Copy out the material word for word, from its very first line through the line that contains "Action: pyautogui.click(x=416, y=43)". Include that last line and stop there.
──────
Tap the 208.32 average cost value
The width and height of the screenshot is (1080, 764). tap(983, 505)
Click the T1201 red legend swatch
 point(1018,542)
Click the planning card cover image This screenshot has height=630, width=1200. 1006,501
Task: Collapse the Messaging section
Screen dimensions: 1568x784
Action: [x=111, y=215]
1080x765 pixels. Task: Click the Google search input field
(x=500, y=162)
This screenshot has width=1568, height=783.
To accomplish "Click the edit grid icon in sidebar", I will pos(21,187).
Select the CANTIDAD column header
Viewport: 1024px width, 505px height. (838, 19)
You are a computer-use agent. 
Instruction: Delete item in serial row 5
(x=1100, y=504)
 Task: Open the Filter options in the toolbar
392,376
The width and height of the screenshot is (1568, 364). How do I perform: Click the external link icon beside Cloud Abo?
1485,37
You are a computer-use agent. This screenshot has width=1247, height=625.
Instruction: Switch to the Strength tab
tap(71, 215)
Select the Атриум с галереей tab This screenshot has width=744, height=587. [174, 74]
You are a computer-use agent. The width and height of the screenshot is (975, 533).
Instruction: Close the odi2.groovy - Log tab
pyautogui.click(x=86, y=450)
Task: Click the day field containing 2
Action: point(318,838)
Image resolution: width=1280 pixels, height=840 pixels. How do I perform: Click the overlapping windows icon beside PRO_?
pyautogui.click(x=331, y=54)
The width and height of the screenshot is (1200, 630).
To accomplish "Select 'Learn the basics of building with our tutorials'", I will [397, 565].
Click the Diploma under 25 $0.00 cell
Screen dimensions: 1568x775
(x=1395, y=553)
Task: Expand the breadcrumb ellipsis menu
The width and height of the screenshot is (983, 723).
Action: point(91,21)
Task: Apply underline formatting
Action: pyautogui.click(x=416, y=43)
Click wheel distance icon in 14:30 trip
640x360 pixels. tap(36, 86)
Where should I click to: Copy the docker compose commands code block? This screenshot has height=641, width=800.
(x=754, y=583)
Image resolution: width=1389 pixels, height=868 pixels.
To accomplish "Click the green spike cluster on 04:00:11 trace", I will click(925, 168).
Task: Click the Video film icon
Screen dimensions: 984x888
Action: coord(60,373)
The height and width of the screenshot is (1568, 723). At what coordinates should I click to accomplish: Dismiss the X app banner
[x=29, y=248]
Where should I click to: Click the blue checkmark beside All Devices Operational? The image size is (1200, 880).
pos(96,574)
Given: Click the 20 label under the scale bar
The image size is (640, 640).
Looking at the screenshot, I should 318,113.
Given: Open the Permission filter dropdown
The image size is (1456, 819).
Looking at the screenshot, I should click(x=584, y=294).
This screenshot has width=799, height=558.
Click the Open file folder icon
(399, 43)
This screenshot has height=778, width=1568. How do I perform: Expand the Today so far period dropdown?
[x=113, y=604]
──────
(Reply):
Tap the 208.32 average cost value
The width and height of the screenshot is (1080, 764). tap(983, 505)
Click the T1201 red legend swatch
 point(1018,542)
Click the planning card cover image This screenshot has height=630, width=1200. 1006,501
Task: Collapse the Messaging section
Screen dimensions: 1568x784
Action: [x=111, y=215]
1080x765 pixels. Task: Click the Google search input field
(x=500, y=162)
This screenshot has width=1568, height=783.
To accomplish "Click the edit grid icon in sidebar", I will pos(21,187).
Select the CANTIDAD column header
Viewport: 1024px width, 505px height. (838, 19)
You are a computer-use agent. 
Instruction: Delete item in serial row 5
(x=1100, y=504)
 Task: Open the Filter options in the toolbar
392,376
The width and height of the screenshot is (1568, 364). How do I perform: Click the external link icon beside Cloud Abo?
1485,37
You are a computer-use agent. This screenshot has width=1247, height=625.
Instruction: Switch to the Strength tab
tap(71, 215)
Select the Атриум с галереей tab This screenshot has width=744, height=587. [174, 74]
You are a computer-use agent. The width and height of the screenshot is (975, 533).
Instruction: Close the odi2.groovy - Log tab
pyautogui.click(x=86, y=450)
Task: Click the day field containing 2
Action: point(318,838)
Image resolution: width=1280 pixels, height=840 pixels. How do I perform: Click the overlapping windows icon beside PRO_?
pyautogui.click(x=331, y=54)
The width and height of the screenshot is (1200, 630).
To accomplish "Select 'Learn the basics of building with our tutorials'", I will [397, 565].
Click the Diploma under 25 $0.00 cell
Screen dimensions: 1568x775
(x=1395, y=553)
Task: Expand the breadcrumb ellipsis menu
The width and height of the screenshot is (983, 723).
Action: point(91,21)
Task: Apply underline formatting
Action: pyautogui.click(x=416, y=43)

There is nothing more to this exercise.